La scuola che verrà

La scuola che verrà (*)

 
All’indomani di una campagna elettorale fondata su antiche promesse e su una scarsa aderenza al principio di realtà, orientata ad attrarre principalmente l’elettore confuso dalla massa delle informazioni e dal vuoto etico e culturale di una certa demagogia forzatamente presente nel campo di sfida tra i diversi partiti, vediamo come temi di importanza strategica come istruzione, formazione e ricerca siano stati lasciati ancora una volta in un limbo impervio da cui è difficile tirarsi fuori.
 
Il clima post-elettorale, che vede la mancanza di un vincitore effettivo e di una maggioranza parlamentare minimamente coesa, non permette di avanzare ipotesi credibili su cosa potrà aspettarsi il mondo dell’istruzione nei prossimi tempi. Se proviamo a fotografare le posizioni dei due schieramenti in lizza per formare il nuovo Governo, vediamo come tra i punti in comune della coalizione del Centrodestra per cambiare la scuola ci sia quello dell’eliminazione progressiva del precariato attraverso una rivisitazione dell’attuale riforma della scuola. Per raggiungere quest’obiettivo, la Lega punterebbe su un modello tedesco che conceda alle Regioni la facoltà di gestire in maniera autonoma l’istruzione pubblica e privata, escludendo le linee generali che restano a carico dello Stato. Molto chiaro anche il punto che riguarda la posizione del Centrodestra rispetto a istruzione privata e pubblica: la coalizione preferirebbe un’istruzione mista pubblico-privata, ottenibile dando maggiori incentivi alle scuole private.
 
Per il M5S, invece, bisognerebbe riportare la scuola pubblica al centro delle politiche del Governo per renderla gratuita, democratica, aperta, inclusiva e innovativa, aumentando le risorse alla media europea del 10,2% dall’attuale 7,9% che lo Stato destina all’Istruzione. Inoltre, l’eventuale Governo a 5 Stelle intenderebbe abolire la legge sulla Buona Scuola.
 
In tale contesto, appare ancora difficile pensare di poter rinunciare del tutto al riformismo improvvisato e di facciata che ha contraddistinto l’abbondanza di riforme che ogni governo ha voluto imporre negli ultimi trent’anni con risultati disastrosi.

RECORD MOSTRATI.
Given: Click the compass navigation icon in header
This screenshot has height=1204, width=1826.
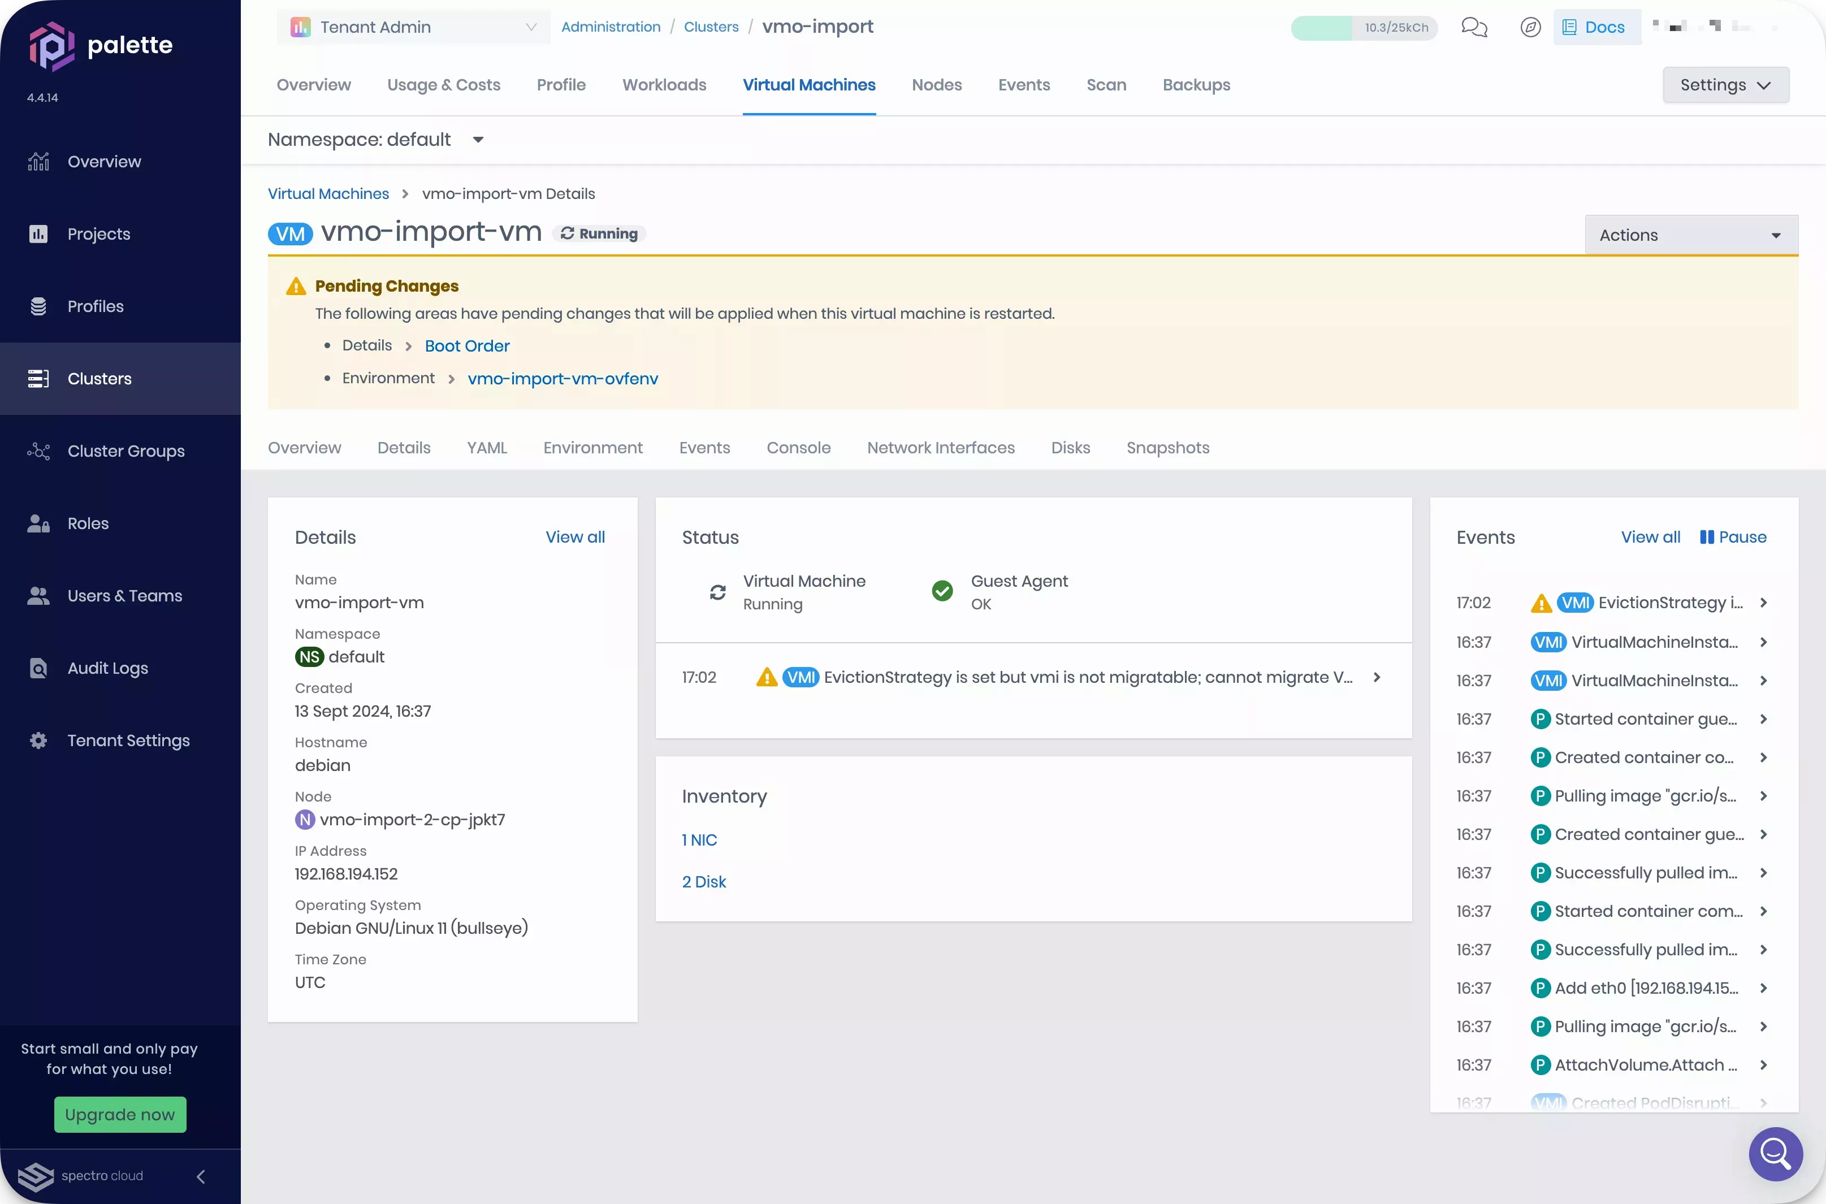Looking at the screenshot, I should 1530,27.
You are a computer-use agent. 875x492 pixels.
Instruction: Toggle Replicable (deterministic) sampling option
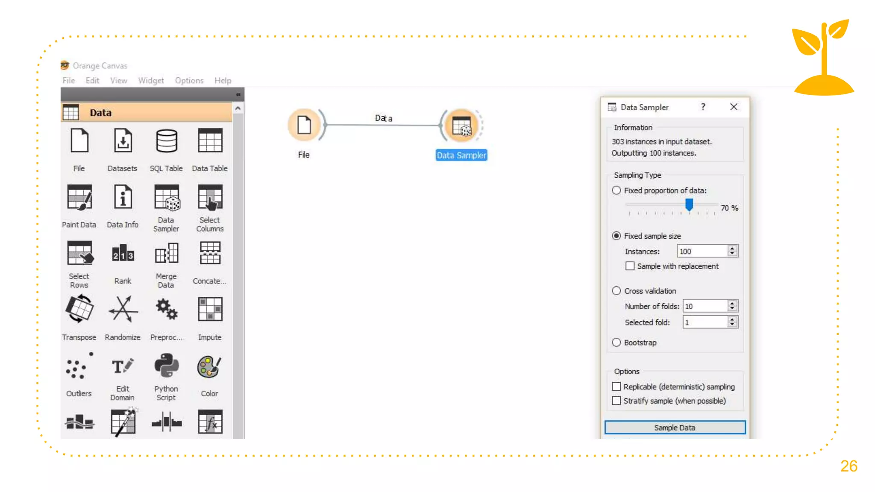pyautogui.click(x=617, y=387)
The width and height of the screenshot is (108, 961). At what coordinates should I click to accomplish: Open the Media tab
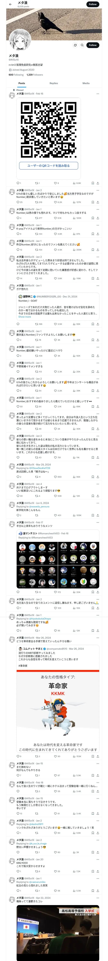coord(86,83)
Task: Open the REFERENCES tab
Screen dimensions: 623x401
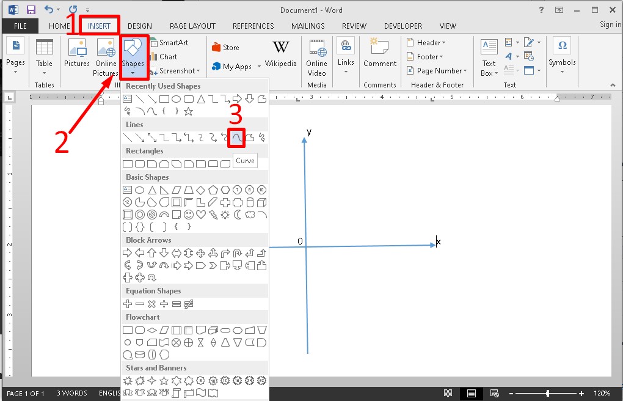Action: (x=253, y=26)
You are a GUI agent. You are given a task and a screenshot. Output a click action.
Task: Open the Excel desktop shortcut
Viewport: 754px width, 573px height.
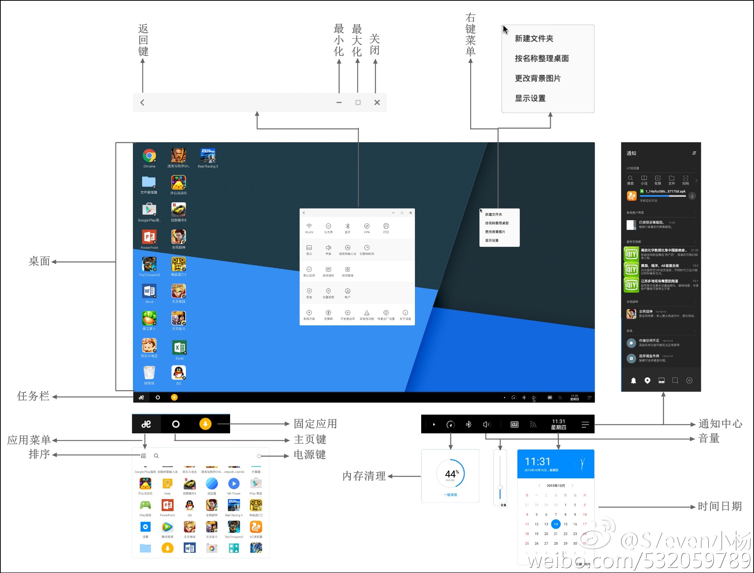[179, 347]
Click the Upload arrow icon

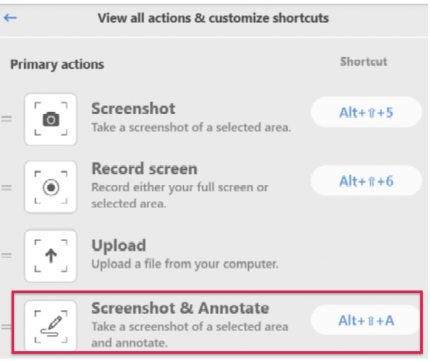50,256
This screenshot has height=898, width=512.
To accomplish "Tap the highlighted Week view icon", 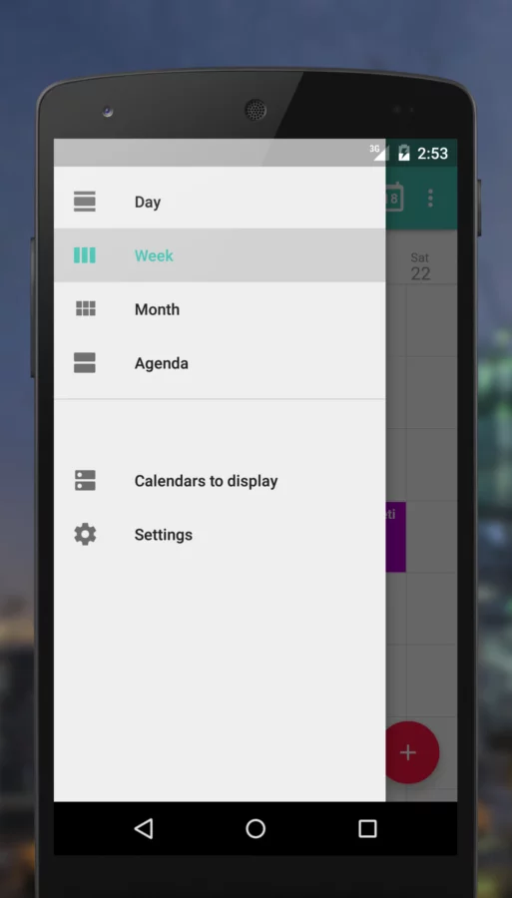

COMPITO DA SVOLGERE.
Nel testo sulla scuola, a quale percentuale il M5S vorrebbe portare le risorse che lo Stato destina all'istruzione? I record riportati qui non servono in alcun modo per questo lavoro.

SOLUZIONE SVOLTA.
Al 10,2%, la media europea, dall'attuale 7,9%.